Finding where a ball loses contact with an exponentialy modled hill given there is no friction.

Question

I have an answer to the following question, but I have no easy way to verify it and would like some feedback, I'll go through my whole process.

Imagine a perfectly smooth hill moddled as a $y = -e^x$ curve. We want to study the movement of an object placed at $x = 0$ assuming no air resistance.

Notice that since the curve is exponential, the object will eventually lose contact will the hill and enter parabolic motion, we have to find the x-coordinate of that point.

Firstly I wanted an equation that describes the speed of the object as a function of x. Which is a good time to mention that for all my calculations the value of g will be positive 9.81 and I will add negatives signs when appropriate. $$-mg\Delta h = \frac 12 mv^2$$ $$-2g\Delta h = v^2$$ We know that $\Delta h$ is final y - initial y which will be $$\Delta h = -e^x - (-e^0)$$ $$\Delta h = 1 -e^x$$

So returning to our expression from before $$v^2 = -2g(1 - e^x)$$ $$v^2 = 2g(e^x - 1)$$ or $$v = \sqrt{2g(e^x - 1)}$$

Now comes the hard part of the question. Anything I say from here on might be wrong as it is all my reasoning and I haven't wanted to check it yet (wouldn't be fun).

In order for an object lose contact and go into parabolic motion, the floor under it must 'disappear' by having a decrease in gradient which is greater than that of a parabola. So I conjecture that the ball will lose contact when $\frac {d^2 y}{dx^2}$ of the equation that describes the surface it is rolling on is less than (greater value but negative) that of the parabola $y=ax^2$ that would result from the parabolic motion of the object, where 'a' will be negative and depend on its horizontal velocity and nothing else.

Now we need a way to find 'a' so we can compare it to our equation $y = -e^x$ Through some simple but tedious mechanics I arrived at this expression: $$a = \frac {-g}{2v^2}$$ where v is the horizontal velocity.

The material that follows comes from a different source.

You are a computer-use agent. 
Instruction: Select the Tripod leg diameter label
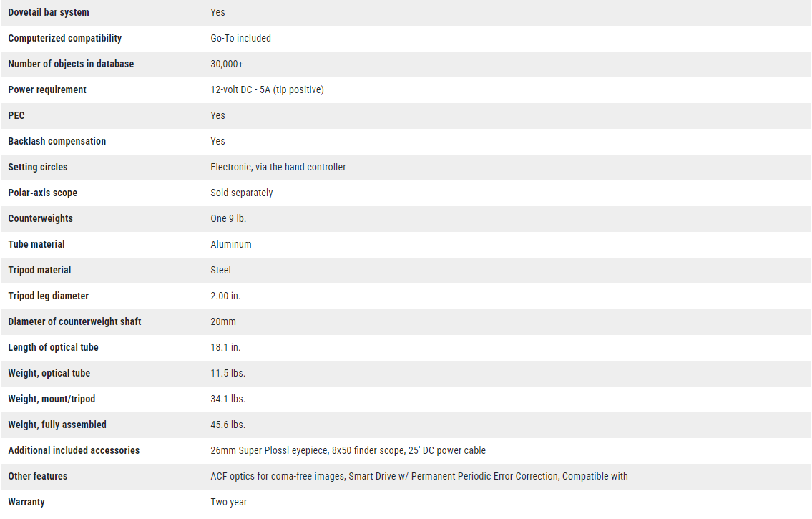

Notice that since there is only downwards acceleration in parabolic motion, the vertical speed is completely irrelevant as having a different vertical speed will simply describe a different point on the same parabola.

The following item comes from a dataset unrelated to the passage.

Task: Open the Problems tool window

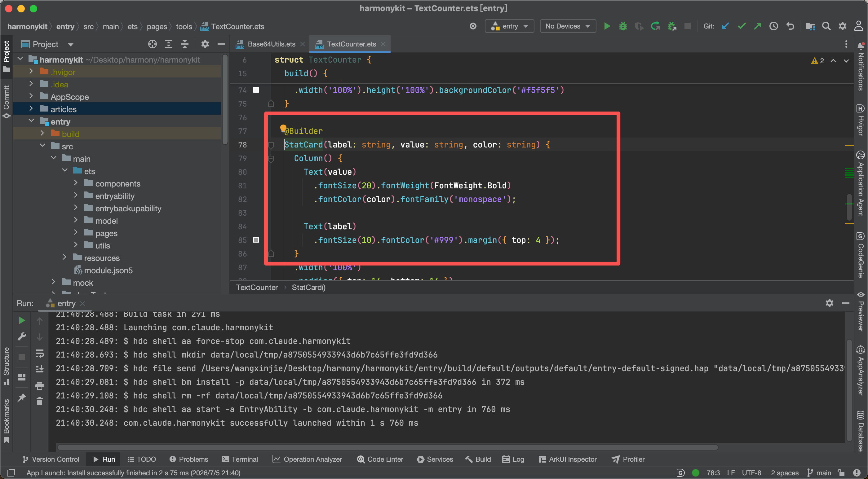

Finally, we have to find the horizontal speed of the object as a function of x. We already have an expression for the magnitude of the velocity $$v = \sqrt{2g(e^x - 1)}$$ so in order to find the horizontal component all we need is some simple trigonometry. The gradient of the velocity vector with respect to the coordinate axis will be the same as that of the curve while it is still in contact, and the gradient of the curve is $\frac {dy}{dx} = -e^x$ as it is exponential. The gradient is the vertical component divided by the horizontal, in other words it is $tan(\alpha)$ where $\alpha$ is the acute angle with the x-axis.

If we let i be the horizontal component of velocity and j be the vertical component, then while the object is still in contact with hill.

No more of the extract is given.